Jaringan Narkoba

Ketika Polisi  Terjerat Jaringan   Narkoba

Narkoba adalah musuh bersama. Pemakai dan pengedar narkoba di Indonesia dari waktu ke waktu tampaknya semakin banyak.

Editor: Salman Rasyidin

Oleh: Mahendra Kusuma, SH, MH

Dosen PNSD LLDIKTI Wilayah II Dpk FH Universitas Tamansiswa Palembang

Narkoba adalah musuh bersama. Pemakai dan pengedar narkoba di Indonesia dari waktu ke waktu tampaknya semakin banyak.

Indonesia sebagai salah satu negara yang sangat padat pen­duduknya, tentu saja merupakan pasar potensial narkoba.

Angka kejahatan narkoba tidak per­nah mengalami degradasi, ia selalu mendapatkan promosi ke tingkatan yang sulit untuk kita lampaui.

Indonesia telah menjadi great market and good price bagi peredaran gelap narkoba.

Menurut da­ta Badan Narkotika Nasional, transaksi narkoba di Indonesia mencapai angka fantastis, Rp 48 triliun pada 2014.

Bandingkan dengan nilai transaksi narkoba di seluruh negara ASEAN se­jumlah Rp 160 triliun.

Itu artinya sepertiga transaksi narkoba di ASEAN terjadi di In­do­ne­sia.

Jumlah penduduk yang besar dengan wilayah yang luas menjadi daya tarik peredaran narkoba di negara ini.

Tidak tanggung-tanggung 1 jaringan mampu menciptakan transaksi de­ngan jumlah lebih dari 1 Triliun Rupiah (Hinca IP Pandjaitan XII, 2019).

Peningkatan peredaran narkoba tidak terlepas dari kegiatan organisasi-organisasi kejahatan transnasional yang beroperasi di berbagai negara dalam suatu jaringan kejahatan inter­na­si­onal.
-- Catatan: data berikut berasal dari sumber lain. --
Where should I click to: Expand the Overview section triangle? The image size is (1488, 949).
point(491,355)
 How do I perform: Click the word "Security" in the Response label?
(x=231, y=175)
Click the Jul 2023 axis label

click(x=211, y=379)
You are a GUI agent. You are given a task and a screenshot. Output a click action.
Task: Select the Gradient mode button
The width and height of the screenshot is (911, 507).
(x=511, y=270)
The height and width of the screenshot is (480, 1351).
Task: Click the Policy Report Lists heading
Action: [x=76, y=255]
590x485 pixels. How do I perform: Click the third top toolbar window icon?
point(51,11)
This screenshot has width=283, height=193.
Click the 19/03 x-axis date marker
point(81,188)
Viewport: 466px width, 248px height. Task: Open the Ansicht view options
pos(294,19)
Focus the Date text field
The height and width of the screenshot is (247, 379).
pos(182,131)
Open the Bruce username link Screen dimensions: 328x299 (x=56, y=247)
Hal itu dilakukan karena keuntungan yang diperoleh sangat besar. Organisasi kejahatan ter­sebut berusaha dengan segala cara untuk mempertahankan dan mengembangkan terus u­sa­ha peredaran gelap narkoba dengan cara menyuap, mencampuri, dan merusak struktur pe­me­rintahan. Usaha perdagangan dan keuangan tersebut termasuk yang tidak sah serta kelompok-kelompok ber­pe­ngaruh dalam masyarakat.

Indonesia darurat narkoba, teriakan ini begitu memekikan telinga kita karena para petinggi negeri semuanya membicarakan hal ini.

Terlebih Presiden Joko Widodo yang mengeluarkan statement ini pada tahun 2015. “Indonesia kini sedang dalam kondisi yang benar-benar da­rurat narkoba. Setiap harinya 40-50 orang meninggal dunia karena narkoba”, ujar Presiden Jokowi.

Hingga saat ini seluruh negara di muka bumi masih berupaya menemukan formula terbaik untuk menepis kejahatan narkoba agar tidak masuk dan menusuk relung kehidupan warga me­­reka.

Formula yang dibuat juga beragam, setiap negara memiliki pendekatan yang ber­beda.

Di beberapa negara, memusuhi narkoba memiliki arti melakukan perang besar-besaran ter­hadap bandar dan sindikat.

Sedangkan di beberapa negara lagi, menghilangkan narkoba bukan dengan melakukan perang melainkan mengontrol pemakaian dan mengutamakan pen­dekatan medis kepada mereka yang sudah mengalami ketergantungan.  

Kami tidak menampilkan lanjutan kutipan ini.